Directions for this task
Produce the records below again, word for word, but stop after the line that contains "धर्म-ज्‍योतिष (247, 425)".

Records contained in a dataset:
━━━━━━━━━━

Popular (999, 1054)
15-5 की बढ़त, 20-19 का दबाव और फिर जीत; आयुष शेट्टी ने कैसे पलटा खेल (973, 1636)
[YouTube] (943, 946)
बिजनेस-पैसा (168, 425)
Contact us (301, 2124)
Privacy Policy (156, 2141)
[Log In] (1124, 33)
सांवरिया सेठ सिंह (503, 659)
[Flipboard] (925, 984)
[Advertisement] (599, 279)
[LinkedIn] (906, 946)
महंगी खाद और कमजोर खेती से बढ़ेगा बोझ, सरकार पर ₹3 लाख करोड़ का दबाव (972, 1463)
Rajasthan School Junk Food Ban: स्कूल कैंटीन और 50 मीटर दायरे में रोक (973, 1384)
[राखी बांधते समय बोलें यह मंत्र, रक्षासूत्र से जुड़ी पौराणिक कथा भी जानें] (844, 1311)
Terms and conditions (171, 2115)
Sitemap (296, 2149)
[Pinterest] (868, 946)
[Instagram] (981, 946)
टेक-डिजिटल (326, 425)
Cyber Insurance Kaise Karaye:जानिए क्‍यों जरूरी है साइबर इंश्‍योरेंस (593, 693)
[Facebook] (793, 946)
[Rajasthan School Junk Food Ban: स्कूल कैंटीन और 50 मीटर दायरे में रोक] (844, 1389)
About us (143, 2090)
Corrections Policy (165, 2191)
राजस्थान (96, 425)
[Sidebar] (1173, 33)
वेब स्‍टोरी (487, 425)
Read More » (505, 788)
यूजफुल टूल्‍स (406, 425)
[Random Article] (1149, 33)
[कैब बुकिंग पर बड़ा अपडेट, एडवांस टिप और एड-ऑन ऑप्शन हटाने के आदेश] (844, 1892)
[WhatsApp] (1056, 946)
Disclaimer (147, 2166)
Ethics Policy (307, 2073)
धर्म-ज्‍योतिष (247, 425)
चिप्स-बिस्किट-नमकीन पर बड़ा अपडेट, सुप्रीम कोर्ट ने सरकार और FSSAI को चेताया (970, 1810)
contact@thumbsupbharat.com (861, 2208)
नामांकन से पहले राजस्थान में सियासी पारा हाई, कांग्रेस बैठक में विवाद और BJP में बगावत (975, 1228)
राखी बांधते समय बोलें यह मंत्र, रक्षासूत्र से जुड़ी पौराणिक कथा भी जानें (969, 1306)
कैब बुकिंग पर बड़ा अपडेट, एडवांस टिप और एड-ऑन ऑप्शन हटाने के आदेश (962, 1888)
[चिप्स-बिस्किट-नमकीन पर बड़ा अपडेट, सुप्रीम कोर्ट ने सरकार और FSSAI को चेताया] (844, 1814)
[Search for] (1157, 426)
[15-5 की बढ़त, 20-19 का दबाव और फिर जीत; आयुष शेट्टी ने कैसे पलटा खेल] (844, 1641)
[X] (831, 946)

━━━━━━━━━━

Result of the exercise
Popular (999, 1054)
15-5 की बढ़त, 20-19 का दबाव और फिर जीत; आयुष शेट्टी ने कैसे पलटा खेल (973, 1636)
[YouTube] (943, 946)
बिजनेस-पैसा (168, 425)
Contact us (301, 2124)
Privacy Policy (156, 2141)
[Log In] (1124, 33)
सांवरिया सेठ सिंह (503, 659)
[Flipboard] (925, 984)
[Advertisement] (599, 279)
[LinkedIn] (906, 946)
महंगी खाद और कमजोर खेती से बढ़ेगा बोझ, सरकार पर ₹3 लाख करोड़ का दबाव (972, 1463)
Rajasthan School Junk Food Ban: स्कूल कैंटीन और 50 मीटर दायरे में रोक (973, 1384)
[राखी बांधते समय बोलें यह मंत्र, रक्षासूत्र से जुड़ी पौराणिक कथा भी जानें] (844, 1311)
Terms and conditions (171, 2115)
Sitemap (296, 2149)
[Pinterest] (868, 946)
[Instagram] (981, 946)
टेक-डिजिटल (326, 425)
Cyber Insurance Kaise Karaye:जानिए क्‍यों जरूरी है साइबर इंश्‍योरेंस (593, 693)
[Facebook] (793, 946)
[Rajasthan School Junk Food Ban: स्कूल कैंटीन और 50 मीटर दायरे में रोक] (844, 1389)
About us (143, 2090)
Corrections Policy (165, 2191)
राजस्थान (96, 425)
[Sidebar] (1173, 33)
वेब स्‍टोरी (487, 425)
Read More » (505, 788)
यूजफुल टूल्‍स (406, 425)
[Random Article] (1149, 33)
[कैब बुकिंग पर बड़ा अपडेट, एडवांस टिप और एड-ऑन ऑप्शन हटाने के आदेश] (844, 1892)
[WhatsApp] (1056, 946)
Disclaimer (147, 2166)
Ethics Policy (307, 2073)
धर्म-ज्‍योतिष (247, 425)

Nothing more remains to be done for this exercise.